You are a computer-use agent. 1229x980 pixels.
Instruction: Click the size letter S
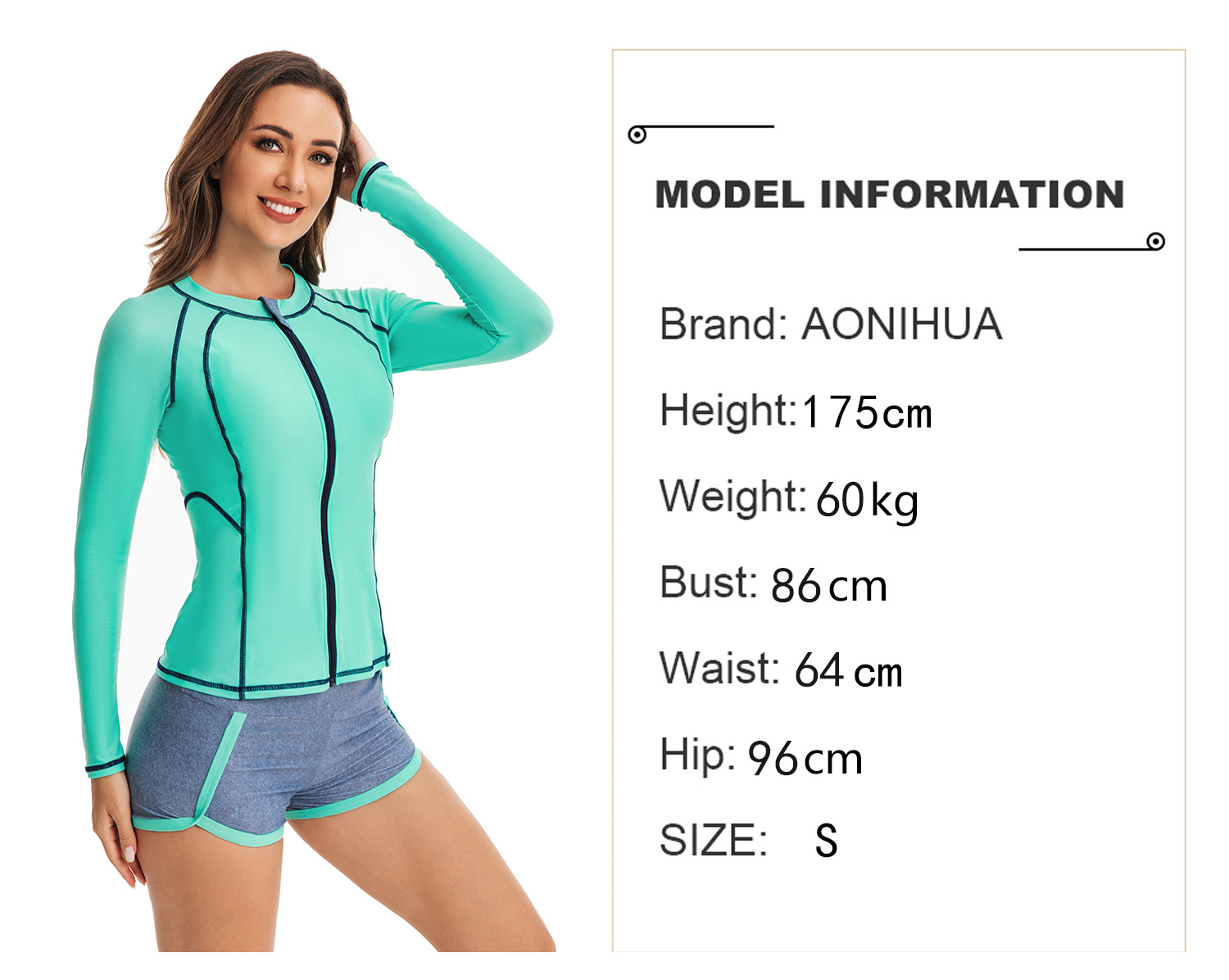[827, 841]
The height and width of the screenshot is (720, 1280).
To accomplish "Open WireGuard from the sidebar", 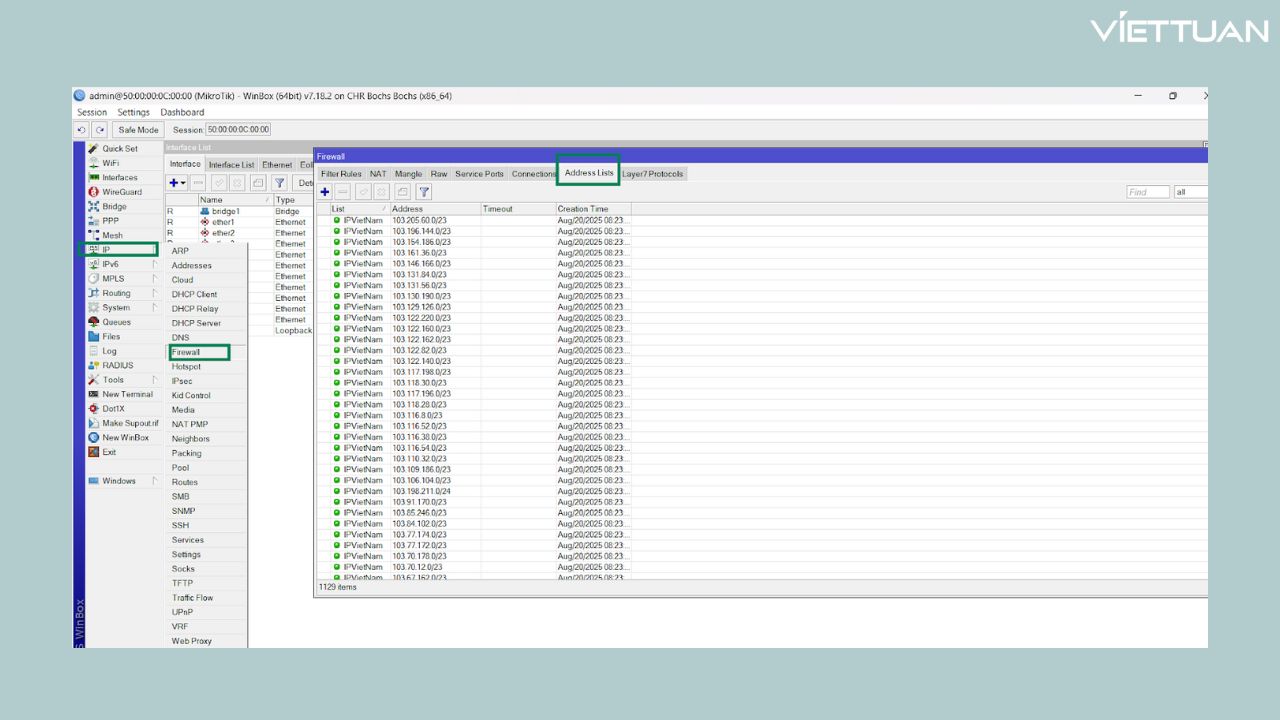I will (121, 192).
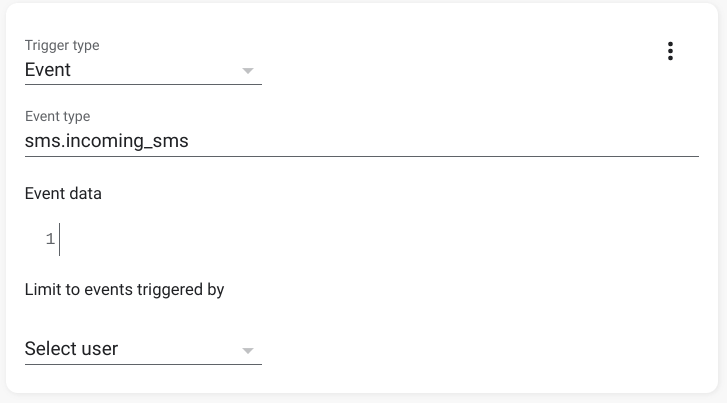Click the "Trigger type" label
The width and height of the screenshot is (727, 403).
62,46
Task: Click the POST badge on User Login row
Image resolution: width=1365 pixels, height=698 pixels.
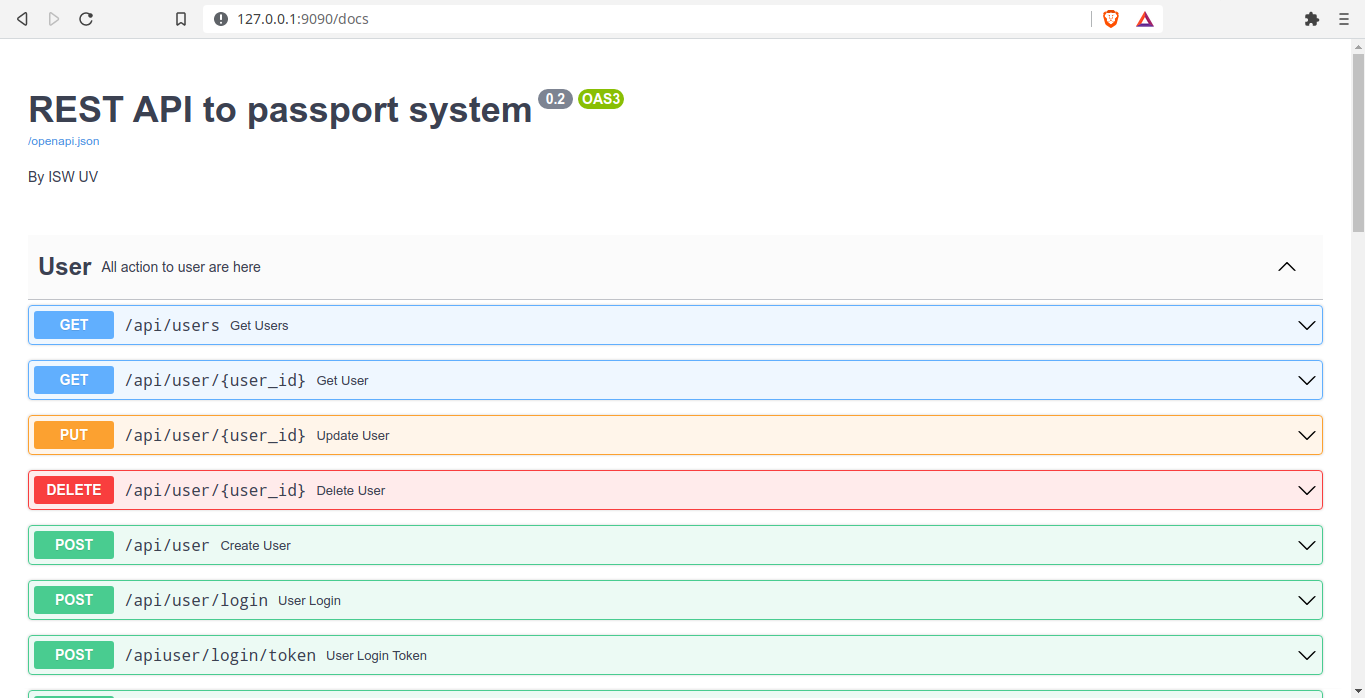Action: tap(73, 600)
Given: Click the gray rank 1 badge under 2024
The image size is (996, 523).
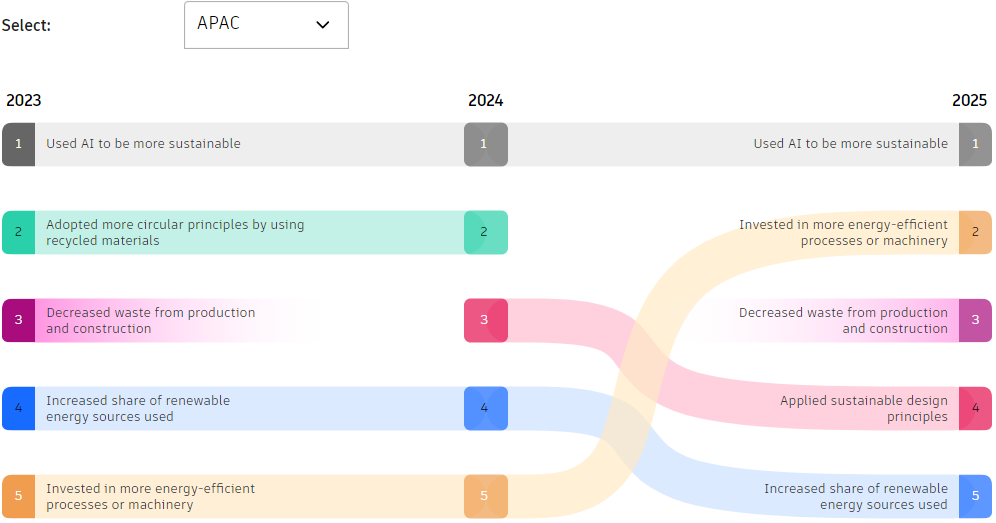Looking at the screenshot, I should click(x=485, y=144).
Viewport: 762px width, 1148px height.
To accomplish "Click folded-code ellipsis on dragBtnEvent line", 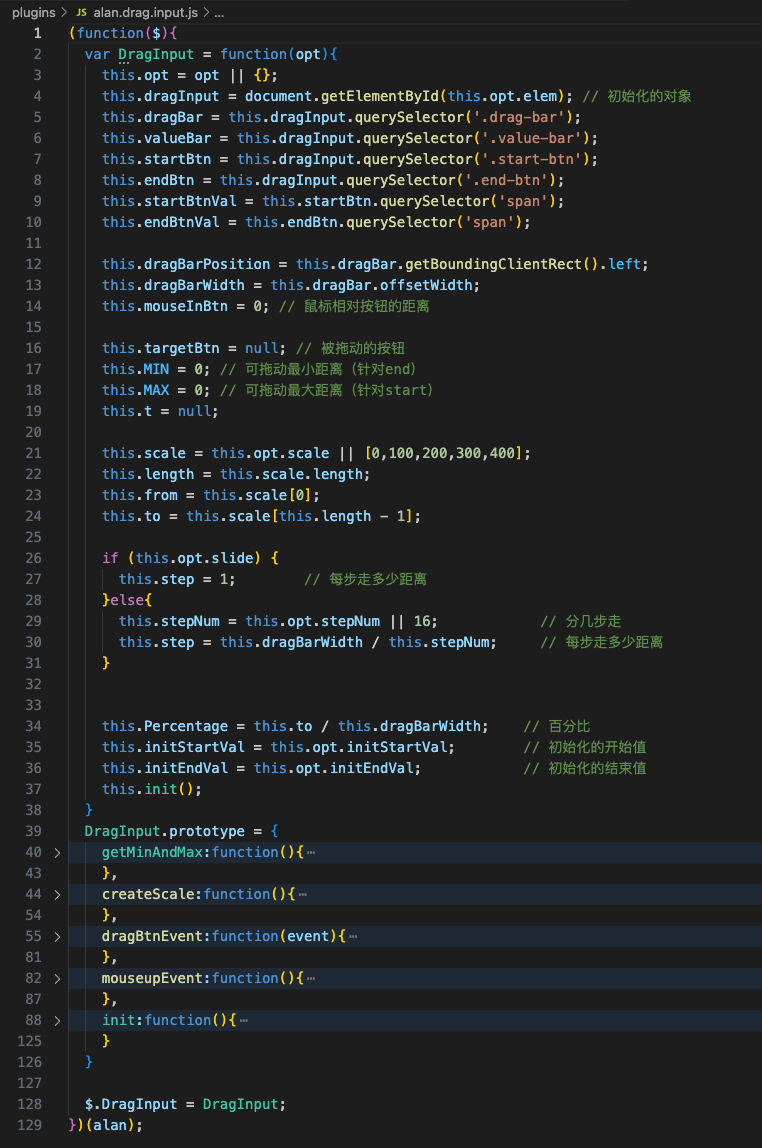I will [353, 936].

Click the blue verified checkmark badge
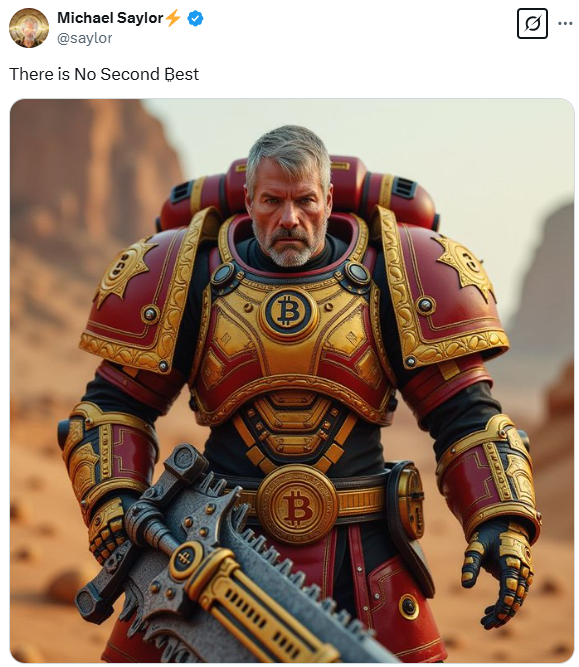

-.-.-

**Exercise directions:** Lines in the listing that include the word "badge": how many are there? Give the number alone.

**Finished exercise:** 3